One criticism to the above arguments may be that quality competition is neglected: With price parity in place, platforms may have strong incentive to increase service quality offered to consumers to attract them to their platform. Economic theory predicts that, accounting for such costly quality provision, will lead to socially excessive investments in service quality (which benefits consumers), but overall consumers will be harmed because the consumer surplus gain from higher service quality is more than offset by higher retail prices.14

Another criticism is that one should not neglect the investments by platforms that allow consumers to easily collect and process information about various offers on the platform. Absent price parity, consumers would continue to find this service useful but, with lower retail prices elsewhere, desert the platform and finalize the transaction elsewhere, depriving the platform of revenues. Platforms would receive no compensation for such showrooming services, which may depress their incentive to provide such a useful service to consumers. Price parity clauses make seller free-riding unlikely since consumers cannot find lower prices elsewhere.
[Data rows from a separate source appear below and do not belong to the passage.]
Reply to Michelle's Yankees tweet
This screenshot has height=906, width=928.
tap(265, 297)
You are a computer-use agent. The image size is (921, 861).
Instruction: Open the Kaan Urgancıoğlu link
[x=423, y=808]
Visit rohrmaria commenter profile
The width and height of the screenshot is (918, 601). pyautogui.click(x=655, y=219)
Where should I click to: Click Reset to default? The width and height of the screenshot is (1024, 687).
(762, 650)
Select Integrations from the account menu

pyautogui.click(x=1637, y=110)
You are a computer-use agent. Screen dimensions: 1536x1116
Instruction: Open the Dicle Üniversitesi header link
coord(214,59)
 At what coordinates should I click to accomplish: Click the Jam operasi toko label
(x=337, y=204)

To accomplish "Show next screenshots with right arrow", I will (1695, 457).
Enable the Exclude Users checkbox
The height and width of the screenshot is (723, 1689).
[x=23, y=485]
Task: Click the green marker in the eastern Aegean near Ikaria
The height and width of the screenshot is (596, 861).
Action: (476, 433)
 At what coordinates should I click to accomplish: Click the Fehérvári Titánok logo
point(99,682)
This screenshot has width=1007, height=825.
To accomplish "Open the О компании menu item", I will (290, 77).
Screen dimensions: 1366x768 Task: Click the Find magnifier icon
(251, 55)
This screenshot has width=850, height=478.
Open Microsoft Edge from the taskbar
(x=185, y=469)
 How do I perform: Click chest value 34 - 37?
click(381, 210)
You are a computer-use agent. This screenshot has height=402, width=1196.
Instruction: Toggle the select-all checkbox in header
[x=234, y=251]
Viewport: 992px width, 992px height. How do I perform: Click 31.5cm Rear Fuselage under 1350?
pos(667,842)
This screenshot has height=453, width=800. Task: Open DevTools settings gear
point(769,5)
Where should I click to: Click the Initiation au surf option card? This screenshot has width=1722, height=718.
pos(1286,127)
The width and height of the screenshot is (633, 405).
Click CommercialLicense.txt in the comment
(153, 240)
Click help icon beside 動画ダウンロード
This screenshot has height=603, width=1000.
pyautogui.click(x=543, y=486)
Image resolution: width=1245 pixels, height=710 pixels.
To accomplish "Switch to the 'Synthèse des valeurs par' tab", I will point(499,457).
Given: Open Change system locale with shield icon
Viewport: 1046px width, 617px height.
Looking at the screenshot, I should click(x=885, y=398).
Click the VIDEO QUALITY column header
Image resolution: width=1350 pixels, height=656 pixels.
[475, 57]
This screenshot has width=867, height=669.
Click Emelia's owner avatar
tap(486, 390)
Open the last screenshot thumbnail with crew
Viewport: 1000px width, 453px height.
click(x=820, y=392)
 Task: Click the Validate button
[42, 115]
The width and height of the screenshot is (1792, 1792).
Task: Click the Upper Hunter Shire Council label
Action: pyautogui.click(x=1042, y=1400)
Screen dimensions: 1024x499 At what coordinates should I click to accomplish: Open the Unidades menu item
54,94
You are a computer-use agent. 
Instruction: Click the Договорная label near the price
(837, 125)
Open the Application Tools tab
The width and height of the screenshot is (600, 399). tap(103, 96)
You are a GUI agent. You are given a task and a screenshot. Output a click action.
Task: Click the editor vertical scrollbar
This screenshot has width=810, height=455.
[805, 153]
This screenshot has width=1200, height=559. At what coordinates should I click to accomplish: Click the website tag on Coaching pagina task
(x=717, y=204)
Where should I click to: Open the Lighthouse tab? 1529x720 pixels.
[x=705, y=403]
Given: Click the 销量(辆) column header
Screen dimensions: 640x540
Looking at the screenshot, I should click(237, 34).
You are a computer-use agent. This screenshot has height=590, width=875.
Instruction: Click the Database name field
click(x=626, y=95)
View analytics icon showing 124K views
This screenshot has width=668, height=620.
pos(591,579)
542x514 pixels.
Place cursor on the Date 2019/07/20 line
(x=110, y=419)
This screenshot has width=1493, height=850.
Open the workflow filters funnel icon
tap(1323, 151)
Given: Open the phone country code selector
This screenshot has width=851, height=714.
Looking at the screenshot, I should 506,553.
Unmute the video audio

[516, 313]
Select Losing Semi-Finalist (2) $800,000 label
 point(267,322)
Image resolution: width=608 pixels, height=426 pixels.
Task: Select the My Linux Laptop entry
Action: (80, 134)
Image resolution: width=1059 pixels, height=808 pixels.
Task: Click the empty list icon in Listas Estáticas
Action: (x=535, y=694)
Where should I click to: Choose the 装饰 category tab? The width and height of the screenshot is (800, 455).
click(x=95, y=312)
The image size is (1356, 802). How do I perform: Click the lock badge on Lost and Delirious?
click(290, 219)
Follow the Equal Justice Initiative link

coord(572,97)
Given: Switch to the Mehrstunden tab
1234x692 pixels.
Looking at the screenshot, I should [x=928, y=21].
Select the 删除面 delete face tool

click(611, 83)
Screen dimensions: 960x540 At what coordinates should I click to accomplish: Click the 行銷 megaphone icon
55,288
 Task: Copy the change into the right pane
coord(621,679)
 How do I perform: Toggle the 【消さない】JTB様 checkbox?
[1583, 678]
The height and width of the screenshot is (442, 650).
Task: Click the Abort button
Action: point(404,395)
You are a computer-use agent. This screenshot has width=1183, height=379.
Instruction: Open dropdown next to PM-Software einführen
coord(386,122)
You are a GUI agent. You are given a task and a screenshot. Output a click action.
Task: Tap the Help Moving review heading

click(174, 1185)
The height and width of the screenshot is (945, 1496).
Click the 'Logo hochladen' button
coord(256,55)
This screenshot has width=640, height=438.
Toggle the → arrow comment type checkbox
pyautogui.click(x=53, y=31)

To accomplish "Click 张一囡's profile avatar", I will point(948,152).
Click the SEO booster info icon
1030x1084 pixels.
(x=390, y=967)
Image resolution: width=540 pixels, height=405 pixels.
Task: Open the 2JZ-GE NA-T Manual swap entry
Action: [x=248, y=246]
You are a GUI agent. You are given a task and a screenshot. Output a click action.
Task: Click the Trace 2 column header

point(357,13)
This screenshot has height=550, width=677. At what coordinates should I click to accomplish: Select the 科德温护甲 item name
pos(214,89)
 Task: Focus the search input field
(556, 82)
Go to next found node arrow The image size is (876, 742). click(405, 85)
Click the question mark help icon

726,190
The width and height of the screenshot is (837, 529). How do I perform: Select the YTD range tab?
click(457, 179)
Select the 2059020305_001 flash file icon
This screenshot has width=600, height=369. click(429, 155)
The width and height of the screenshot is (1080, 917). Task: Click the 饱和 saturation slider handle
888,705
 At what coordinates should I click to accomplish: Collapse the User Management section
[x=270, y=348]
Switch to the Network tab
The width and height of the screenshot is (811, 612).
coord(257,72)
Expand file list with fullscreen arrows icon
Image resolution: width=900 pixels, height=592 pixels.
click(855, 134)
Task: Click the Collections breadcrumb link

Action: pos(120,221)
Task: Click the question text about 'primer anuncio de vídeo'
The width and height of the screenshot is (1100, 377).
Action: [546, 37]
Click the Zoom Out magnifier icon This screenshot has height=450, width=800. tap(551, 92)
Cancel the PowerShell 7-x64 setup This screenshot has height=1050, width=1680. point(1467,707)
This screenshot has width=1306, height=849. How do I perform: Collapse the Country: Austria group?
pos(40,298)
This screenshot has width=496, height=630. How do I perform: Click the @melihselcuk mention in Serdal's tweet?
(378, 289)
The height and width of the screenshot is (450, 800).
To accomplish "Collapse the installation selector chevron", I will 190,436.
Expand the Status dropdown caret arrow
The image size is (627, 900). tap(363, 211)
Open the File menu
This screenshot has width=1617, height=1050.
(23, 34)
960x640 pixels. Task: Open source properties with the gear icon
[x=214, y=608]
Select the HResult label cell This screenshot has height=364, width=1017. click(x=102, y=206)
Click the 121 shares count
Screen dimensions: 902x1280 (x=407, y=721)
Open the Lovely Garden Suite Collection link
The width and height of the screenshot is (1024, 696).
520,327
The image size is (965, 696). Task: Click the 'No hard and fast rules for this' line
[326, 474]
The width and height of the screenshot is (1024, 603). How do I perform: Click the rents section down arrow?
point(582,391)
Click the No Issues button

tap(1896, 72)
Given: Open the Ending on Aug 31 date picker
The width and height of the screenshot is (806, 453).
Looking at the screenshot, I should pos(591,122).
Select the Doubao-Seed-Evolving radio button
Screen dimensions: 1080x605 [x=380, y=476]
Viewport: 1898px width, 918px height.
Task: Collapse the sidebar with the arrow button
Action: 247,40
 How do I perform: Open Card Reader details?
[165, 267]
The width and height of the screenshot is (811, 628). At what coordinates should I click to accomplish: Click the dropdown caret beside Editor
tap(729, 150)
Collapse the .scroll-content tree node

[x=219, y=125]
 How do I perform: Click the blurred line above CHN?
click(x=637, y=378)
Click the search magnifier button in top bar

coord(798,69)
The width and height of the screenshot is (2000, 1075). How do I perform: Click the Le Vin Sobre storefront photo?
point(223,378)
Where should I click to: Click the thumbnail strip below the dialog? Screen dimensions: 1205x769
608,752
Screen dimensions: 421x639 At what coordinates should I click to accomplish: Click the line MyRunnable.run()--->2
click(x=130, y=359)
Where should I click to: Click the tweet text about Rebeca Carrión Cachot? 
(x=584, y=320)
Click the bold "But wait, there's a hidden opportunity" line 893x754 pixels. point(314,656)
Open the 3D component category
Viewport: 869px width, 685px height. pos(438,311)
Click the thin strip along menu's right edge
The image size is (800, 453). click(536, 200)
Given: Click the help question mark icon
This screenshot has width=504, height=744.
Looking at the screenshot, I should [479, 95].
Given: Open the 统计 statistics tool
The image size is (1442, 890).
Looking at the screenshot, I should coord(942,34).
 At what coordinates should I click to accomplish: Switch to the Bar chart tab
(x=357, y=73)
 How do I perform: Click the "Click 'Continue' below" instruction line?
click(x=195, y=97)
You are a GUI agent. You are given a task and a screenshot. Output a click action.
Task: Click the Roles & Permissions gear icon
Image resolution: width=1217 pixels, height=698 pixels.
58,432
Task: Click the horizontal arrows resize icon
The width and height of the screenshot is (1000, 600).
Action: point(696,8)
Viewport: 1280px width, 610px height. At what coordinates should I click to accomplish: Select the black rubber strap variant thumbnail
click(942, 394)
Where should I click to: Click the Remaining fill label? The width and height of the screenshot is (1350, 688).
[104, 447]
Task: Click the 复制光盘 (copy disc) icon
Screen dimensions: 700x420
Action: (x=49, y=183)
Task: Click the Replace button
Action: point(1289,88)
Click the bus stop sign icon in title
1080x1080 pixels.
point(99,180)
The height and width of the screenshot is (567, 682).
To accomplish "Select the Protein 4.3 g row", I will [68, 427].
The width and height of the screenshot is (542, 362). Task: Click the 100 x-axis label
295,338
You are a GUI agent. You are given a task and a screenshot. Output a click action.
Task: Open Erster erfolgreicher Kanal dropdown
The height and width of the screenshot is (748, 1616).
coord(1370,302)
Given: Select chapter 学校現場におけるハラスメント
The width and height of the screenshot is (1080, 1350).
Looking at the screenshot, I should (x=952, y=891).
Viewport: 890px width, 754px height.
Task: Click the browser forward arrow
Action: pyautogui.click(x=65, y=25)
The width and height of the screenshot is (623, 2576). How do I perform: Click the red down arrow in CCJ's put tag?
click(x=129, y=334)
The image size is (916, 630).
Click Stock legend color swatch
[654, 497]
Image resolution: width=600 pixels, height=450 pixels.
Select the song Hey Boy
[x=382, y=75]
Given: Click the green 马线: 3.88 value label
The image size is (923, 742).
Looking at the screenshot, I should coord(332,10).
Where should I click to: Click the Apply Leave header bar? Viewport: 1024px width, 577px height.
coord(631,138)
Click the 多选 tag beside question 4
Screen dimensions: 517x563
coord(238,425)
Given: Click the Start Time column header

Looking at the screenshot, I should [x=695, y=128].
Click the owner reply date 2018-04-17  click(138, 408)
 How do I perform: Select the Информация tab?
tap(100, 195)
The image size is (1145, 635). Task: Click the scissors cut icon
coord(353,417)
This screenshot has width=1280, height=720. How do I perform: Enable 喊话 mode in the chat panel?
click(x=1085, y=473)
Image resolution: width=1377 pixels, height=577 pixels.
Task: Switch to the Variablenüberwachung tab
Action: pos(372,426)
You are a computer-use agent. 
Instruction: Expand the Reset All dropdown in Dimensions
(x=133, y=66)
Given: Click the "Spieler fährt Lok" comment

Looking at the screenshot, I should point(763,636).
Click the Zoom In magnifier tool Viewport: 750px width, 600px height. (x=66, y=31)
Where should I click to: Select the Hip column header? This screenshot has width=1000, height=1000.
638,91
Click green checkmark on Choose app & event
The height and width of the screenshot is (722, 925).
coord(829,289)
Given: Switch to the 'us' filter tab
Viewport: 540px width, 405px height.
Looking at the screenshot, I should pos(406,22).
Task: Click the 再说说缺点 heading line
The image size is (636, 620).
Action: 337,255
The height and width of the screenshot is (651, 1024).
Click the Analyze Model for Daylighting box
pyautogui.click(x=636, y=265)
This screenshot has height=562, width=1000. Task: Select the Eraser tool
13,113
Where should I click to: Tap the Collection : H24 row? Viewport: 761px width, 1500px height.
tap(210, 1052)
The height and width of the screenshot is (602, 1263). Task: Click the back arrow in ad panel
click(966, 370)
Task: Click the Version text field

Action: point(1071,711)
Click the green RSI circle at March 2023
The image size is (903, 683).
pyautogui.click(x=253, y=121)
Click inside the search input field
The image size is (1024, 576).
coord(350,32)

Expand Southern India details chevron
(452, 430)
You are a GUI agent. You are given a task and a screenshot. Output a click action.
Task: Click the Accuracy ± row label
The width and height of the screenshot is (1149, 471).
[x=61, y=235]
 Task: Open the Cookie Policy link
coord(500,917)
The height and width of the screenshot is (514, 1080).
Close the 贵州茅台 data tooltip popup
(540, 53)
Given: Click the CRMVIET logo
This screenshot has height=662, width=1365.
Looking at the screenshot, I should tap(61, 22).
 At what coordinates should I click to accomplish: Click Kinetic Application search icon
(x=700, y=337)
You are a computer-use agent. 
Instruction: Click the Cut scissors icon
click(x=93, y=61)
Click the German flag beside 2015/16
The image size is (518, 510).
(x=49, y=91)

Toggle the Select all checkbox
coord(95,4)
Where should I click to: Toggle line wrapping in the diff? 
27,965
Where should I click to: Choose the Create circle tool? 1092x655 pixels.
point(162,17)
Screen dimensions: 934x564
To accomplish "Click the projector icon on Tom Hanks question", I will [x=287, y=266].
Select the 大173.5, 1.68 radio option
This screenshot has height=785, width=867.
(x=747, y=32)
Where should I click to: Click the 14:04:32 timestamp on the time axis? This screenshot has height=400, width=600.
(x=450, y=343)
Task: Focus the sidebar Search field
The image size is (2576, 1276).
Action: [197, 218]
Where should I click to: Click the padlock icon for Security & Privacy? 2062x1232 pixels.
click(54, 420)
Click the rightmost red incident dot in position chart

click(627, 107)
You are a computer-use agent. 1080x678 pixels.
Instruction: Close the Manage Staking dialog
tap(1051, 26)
Absent price parity, consumers search on the platform and will not transact via the platform if the price differential between price on the platform and price on the direct distribution channel exceeds convenience benefit from transacting on the platform. Sellers will want to set low prices in the direct channel that induce consumers to switch only if fees exceed convenience benefits by a sufficient amount. This constrains the platform’s fee setting since the platform will want to avoid free-riding. Economic theory predicts that consumers are better off when price parity clauses are prohibited in such a context.15]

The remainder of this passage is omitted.